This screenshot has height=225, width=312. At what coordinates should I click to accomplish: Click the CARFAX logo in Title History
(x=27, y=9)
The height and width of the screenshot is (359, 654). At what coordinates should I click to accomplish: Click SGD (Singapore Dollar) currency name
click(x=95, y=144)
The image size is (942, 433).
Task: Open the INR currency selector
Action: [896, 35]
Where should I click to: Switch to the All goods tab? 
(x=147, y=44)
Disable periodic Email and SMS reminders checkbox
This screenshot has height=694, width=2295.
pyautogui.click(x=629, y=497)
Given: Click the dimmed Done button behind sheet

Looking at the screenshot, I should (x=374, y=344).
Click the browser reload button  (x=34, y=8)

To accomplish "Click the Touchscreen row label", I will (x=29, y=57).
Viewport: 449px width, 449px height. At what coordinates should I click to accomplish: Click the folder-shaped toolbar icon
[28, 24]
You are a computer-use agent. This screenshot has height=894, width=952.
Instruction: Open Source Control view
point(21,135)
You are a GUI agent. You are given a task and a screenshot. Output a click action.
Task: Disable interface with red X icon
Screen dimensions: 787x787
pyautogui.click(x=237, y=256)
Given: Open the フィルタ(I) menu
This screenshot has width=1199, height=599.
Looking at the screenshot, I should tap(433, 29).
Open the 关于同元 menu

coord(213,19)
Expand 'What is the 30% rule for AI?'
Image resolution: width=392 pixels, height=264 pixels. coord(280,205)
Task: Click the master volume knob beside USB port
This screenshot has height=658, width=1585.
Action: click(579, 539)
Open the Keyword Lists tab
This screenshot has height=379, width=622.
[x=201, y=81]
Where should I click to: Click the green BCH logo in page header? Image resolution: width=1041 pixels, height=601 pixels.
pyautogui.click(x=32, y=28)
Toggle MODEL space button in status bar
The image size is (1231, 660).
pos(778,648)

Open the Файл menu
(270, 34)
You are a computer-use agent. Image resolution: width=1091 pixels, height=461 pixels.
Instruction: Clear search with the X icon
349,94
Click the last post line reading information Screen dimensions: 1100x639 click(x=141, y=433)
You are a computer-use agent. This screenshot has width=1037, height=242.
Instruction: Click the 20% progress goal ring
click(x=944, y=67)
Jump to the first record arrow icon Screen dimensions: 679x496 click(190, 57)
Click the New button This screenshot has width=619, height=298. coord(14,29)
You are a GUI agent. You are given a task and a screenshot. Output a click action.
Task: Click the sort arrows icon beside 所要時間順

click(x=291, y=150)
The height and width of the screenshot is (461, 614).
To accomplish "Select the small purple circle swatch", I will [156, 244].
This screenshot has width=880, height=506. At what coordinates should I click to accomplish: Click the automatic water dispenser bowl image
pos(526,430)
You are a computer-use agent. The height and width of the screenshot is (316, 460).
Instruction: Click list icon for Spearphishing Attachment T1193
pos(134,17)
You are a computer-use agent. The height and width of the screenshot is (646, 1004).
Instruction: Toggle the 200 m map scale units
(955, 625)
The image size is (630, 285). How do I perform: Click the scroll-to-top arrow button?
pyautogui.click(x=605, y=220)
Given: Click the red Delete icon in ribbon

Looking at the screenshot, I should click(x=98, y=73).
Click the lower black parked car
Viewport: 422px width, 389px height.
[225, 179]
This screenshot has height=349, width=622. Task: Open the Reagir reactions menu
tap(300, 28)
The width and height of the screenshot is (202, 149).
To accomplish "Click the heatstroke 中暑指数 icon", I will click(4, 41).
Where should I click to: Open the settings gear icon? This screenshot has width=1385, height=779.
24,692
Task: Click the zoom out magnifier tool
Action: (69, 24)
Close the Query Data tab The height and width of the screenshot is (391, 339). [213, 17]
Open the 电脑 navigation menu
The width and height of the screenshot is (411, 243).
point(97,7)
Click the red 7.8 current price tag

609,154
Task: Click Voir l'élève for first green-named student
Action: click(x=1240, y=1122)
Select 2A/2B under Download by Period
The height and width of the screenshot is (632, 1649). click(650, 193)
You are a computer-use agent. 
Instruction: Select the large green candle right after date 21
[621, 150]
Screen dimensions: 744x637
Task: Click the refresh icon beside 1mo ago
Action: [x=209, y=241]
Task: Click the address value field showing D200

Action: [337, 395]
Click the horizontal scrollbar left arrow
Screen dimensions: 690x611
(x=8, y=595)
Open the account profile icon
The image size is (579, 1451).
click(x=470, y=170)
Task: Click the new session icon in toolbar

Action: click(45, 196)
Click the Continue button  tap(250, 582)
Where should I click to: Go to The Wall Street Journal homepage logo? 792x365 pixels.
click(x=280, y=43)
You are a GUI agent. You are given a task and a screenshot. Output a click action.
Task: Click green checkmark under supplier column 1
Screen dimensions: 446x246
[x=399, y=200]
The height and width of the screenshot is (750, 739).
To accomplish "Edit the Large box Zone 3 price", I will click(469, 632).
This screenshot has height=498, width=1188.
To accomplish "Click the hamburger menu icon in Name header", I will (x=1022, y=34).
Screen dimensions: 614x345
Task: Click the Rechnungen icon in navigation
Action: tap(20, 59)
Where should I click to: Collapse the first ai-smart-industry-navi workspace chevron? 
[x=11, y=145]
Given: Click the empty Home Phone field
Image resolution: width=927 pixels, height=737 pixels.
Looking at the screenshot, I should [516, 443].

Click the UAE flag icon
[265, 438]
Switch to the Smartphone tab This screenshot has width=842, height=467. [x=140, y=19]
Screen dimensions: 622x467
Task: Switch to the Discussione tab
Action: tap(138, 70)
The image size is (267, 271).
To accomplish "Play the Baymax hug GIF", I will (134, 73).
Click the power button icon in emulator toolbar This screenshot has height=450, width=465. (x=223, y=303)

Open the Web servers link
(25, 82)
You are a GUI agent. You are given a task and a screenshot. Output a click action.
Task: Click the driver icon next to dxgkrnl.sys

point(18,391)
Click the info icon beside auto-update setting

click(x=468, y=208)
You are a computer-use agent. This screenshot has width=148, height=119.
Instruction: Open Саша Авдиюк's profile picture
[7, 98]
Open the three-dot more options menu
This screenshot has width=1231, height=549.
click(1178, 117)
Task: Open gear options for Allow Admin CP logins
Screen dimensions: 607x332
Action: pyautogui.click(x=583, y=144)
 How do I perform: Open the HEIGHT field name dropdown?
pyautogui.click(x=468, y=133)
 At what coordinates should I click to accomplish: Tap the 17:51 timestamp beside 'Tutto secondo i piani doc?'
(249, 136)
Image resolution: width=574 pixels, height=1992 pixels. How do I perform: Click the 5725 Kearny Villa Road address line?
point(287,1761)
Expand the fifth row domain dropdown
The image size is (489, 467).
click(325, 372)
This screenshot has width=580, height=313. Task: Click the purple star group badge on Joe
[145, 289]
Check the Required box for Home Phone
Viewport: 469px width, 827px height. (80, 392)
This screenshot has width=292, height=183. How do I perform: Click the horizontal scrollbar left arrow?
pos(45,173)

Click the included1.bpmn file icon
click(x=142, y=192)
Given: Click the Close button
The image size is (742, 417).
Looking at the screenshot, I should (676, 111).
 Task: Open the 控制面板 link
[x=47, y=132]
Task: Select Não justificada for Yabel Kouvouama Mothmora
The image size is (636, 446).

WORK ORDER: Where the word "agent" is present in a line of the listing, copy that line.

SOLUTION TO THE EXERCISE:
You are a computer-use agent. This screenshot has height=894, width=952.
You are a GUI agent. You are given a task and a screenshot. Output a click action.
You are a computer-use agent. Image resolution: width=1091 pixels, height=461 pixels.
You are a computer-use agent. This screenshot has width=1037, height=242.
You are a GUI agent. You are given a task and a screenshot. Output a click action.
You are a computer-use agent. The height and width of the screenshot is (316, 460).
You are a computer-use agent. The height and width of the screenshot is (646, 1004).
You are a computer-use agent. 
You are a GUI agent. You are given a task and a screenshot. Output a click action.
You are a GUI agent. You are given a task and a screenshot. Output a click action.
You are a computer-use agent. This screenshot has width=148, height=119.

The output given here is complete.